October 3rd, 2014 at 7:13 PM ^

...maybe we could be so lucky as to have the top dual threat QB considering us and a rival and it would drag on until the last minute when he chooses our rival? Oh wait, that already happened in '08.

How about a better idea...

We get a coach, because he's a good leader, not because he has a trendy X and O formula. You know, a quality that is timeless.

evenyoubrutus

October 3rd, 2014 at 6:03 PM ^

To be honest I really like 99.9% of the stuff Brian puts out but his comment about Frost being a good head coaching candidate here was one of the strangest things I have heard or read on this blog.

alum96

October 3rd, 2014 at 6:11 PM ^

We are all in desperation mode at this point.  I can at least understand Helfrich from a (a) hey he is cheap! and (b) hopefully some halo effect from Chip Kelly standpoint.  Frost I dont get - guy was a QB coach who has been a coordinator all of 17 games in an established system w/ the best QB in the nation at the helm.  There are probably 6-7 guys on this board with coaching background which could get Oregon to 8-4 with that tail wind.

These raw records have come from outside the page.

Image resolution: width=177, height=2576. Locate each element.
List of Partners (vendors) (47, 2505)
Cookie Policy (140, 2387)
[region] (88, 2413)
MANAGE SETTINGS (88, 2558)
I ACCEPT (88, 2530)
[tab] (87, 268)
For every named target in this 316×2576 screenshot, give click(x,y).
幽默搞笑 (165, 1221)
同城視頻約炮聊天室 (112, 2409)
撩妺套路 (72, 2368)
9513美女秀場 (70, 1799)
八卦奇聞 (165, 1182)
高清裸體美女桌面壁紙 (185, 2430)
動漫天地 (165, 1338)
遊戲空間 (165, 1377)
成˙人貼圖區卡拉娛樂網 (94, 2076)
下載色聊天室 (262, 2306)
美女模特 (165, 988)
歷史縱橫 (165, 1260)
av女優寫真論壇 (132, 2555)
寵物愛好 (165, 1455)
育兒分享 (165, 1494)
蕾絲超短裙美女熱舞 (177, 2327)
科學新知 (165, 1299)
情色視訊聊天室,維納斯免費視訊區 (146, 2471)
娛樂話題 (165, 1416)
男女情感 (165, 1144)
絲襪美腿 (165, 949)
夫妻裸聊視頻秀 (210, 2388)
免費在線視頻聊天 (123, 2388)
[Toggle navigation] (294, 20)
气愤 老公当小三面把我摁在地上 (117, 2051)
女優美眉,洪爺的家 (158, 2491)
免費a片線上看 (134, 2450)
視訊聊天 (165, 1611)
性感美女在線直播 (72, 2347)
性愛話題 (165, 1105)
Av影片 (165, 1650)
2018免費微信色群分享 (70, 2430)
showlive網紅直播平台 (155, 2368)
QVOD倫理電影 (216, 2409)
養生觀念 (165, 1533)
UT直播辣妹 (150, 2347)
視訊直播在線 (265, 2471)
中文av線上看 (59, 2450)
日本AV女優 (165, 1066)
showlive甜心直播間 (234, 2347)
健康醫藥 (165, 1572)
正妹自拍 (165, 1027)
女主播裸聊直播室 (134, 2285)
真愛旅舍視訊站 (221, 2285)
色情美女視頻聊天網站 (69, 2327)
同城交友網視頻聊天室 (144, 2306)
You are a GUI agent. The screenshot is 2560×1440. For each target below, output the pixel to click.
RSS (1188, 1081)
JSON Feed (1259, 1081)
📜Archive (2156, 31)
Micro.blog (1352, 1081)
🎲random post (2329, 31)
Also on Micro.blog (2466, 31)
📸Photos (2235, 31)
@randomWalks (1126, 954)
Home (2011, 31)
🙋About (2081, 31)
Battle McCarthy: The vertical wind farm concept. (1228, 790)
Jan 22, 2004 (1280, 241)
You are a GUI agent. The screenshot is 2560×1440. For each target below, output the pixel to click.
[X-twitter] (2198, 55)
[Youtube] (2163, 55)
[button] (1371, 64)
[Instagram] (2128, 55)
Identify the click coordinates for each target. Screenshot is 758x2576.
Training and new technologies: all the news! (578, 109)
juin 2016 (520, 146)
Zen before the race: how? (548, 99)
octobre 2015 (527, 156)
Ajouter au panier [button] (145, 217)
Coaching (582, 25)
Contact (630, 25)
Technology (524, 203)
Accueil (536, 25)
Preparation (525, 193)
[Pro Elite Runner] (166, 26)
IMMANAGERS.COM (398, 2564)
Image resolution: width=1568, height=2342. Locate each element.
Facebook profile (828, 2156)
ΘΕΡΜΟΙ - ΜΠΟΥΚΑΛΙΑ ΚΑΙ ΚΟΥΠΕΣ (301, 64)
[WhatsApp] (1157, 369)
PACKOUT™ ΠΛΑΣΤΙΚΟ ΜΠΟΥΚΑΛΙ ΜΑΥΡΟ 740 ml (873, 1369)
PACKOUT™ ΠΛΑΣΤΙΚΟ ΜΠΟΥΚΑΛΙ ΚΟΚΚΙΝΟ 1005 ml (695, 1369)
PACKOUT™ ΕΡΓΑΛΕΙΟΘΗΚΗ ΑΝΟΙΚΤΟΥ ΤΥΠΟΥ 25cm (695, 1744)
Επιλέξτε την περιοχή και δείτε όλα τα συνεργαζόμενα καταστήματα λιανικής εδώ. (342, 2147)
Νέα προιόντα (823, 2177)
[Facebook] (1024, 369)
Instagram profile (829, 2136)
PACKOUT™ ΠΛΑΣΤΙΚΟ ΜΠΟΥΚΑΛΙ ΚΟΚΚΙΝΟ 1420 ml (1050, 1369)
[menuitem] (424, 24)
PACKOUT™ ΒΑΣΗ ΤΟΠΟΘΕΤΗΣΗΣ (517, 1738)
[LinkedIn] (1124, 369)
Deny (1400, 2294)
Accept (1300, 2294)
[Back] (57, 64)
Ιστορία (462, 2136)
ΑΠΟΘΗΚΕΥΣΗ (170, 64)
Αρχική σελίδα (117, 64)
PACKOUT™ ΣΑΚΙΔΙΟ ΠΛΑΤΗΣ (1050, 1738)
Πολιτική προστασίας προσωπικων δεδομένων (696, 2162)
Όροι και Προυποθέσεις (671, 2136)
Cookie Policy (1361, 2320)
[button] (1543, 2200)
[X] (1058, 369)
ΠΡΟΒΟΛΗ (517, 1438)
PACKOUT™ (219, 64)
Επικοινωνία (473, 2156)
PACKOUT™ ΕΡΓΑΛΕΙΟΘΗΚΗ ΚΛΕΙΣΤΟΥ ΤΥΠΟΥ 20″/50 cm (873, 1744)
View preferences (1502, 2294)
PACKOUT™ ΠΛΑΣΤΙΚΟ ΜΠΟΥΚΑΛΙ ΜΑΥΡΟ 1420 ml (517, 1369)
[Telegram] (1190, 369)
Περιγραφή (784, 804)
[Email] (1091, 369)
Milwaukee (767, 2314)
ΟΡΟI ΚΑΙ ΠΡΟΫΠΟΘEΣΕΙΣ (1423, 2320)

That said I look forward to the "23 reasons Bob Stitt should be our next coach" piece coming next week :)  I think we'll be the only fanbase outside of CO that will be educated on how Stitt happens soon.

Mr Miggle

October 3rd, 2014 at 6:54 PM ^

talking about winning games this season. It's silly in terms of finding a new coach. People are greatly overplaying how unattractive our job is. It's going to be top ten in pay, with outstanding resources and facilities. Those things outweigh a lot of negatives. PSU had similar positives and infinitely greater disadvantages a few years ago. They did okay even without having to overpay.

Not only are Frost's credentials skimpy, I dislike the idea of hiring anyone whose dream job is another team in our conference. Calvin McGee would be a better candidate. Not that I think he should be on anyone's lists either.

 

 

 

not TOM BRADY

October 3rd, 2014 at 6:09 PM ^

Just give me a coach that can lead, have a team prepared to play and gets the most out of his players he recruits. If that happens any system they run will work, and all the assistants will look smart. 

bklein09

October 3rd, 2014 at 6:45 PM ^

Yep, they are spoiled rotten. I have lived in Oregon since 2010 and they are insufferable for the most part. They all seem to have forgotten that they were HORRIBLE for most of their history. Even in the early 2000s they were average most years.

But their rapid success has gone to their heads and now they are all shocked and outraged wen they don't score 60+ and win by 3 TDs. I tell duck fans I know to enjoy it while they can because that level of success is hard to achieve but even harder to maintain. Needless to say I was not sad when RR took them down last night.